Linus Torvalds torvalds at linux-foundation.org
Fri Oct 3 09:44:23 PDT 2014


On Thu, Oct 2, 2014 at 5:10 AM, Davide DB <dbdavide at gmail.com> wrote:
>
> In the end "The Brick" is out:

So I checked with my suunto connection, and I can apparently now talk
about it. I actually have an Eon Steel on my desk right now, although
with preproduction firmware. I've had it for a week, but no dives yet
- next week.

It's pretty big, but I've seen bigger. It's *heavy* though. You could
club a seal with it. It is really really solid.
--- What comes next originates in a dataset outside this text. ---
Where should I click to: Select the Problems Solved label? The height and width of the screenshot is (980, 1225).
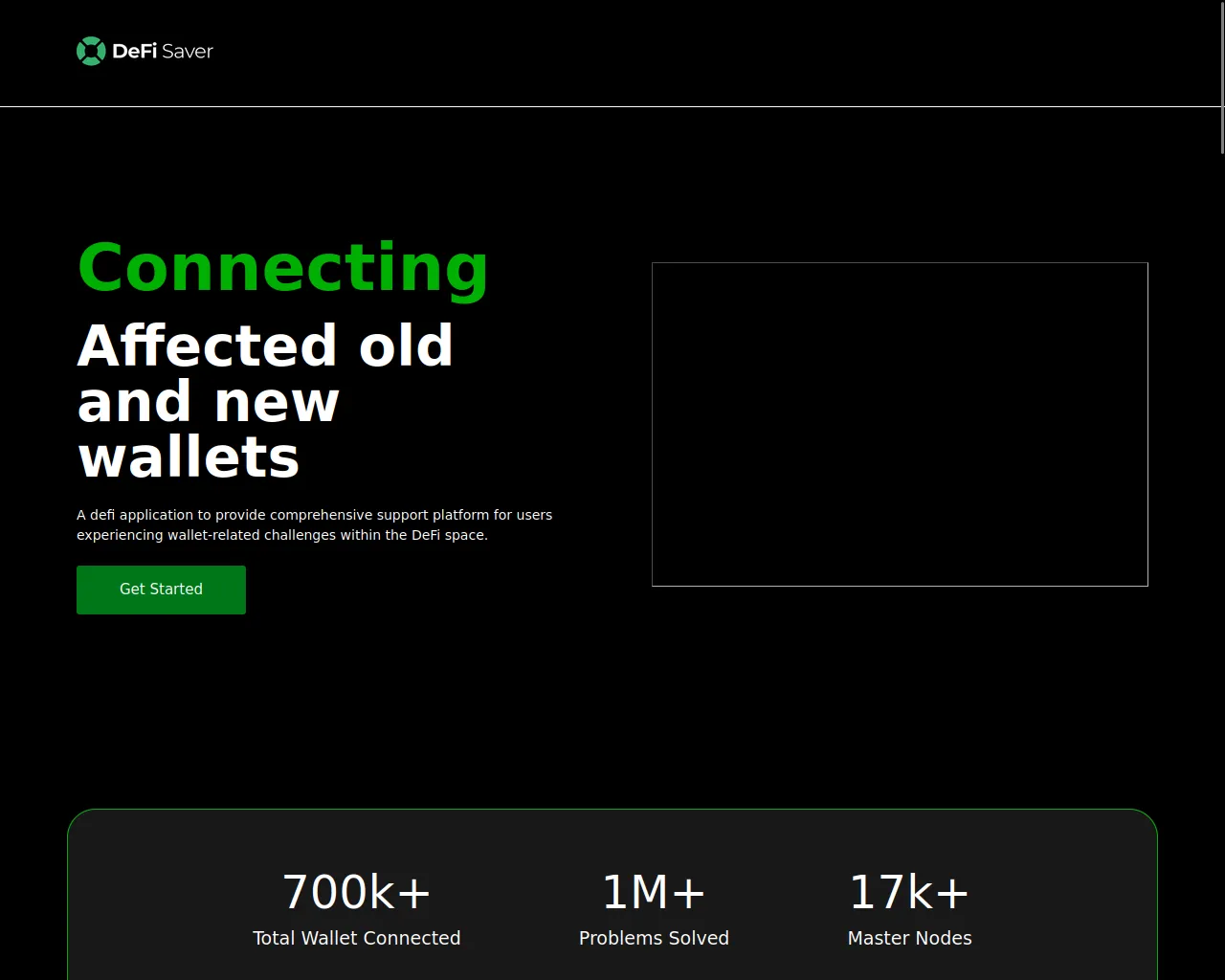[x=654, y=938]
Suunto has their manual up now:

  http://ns.suunto.com/Manuals/EONSteel/Userguides/Suunto_EONSteel_UserGuide_EN.pdf

for people who want to take a look.

Quite frankly, from what I can tell without having it on a dive, it's
a really nice dive computer. The customization is good, the USB
connector is the best I've seen (not like the old Suunto one at all -
it's sturdy and clicks into place with no confusion what-so-ever about
placement etc, and once connected it's solid). The screen looks good,
although I'll have to see how good the contrast is in bright light on
a dive.

It fixes my complaints with Suunto dive computers, having "negative
safety levels" for more aggressive diving, and the wireless air
integration is new (which means you also need a new sensor, the old
ones won't work with the Eon Steel). The deco and safety stop timers
call count down with seconds, the menu system is pretty
self-explanatory, and the whole thing just feels very quality. The
dive mode setting is *much* harder to put into gauge mode by mistake
(yes, you have to go into *settings* now, yay!).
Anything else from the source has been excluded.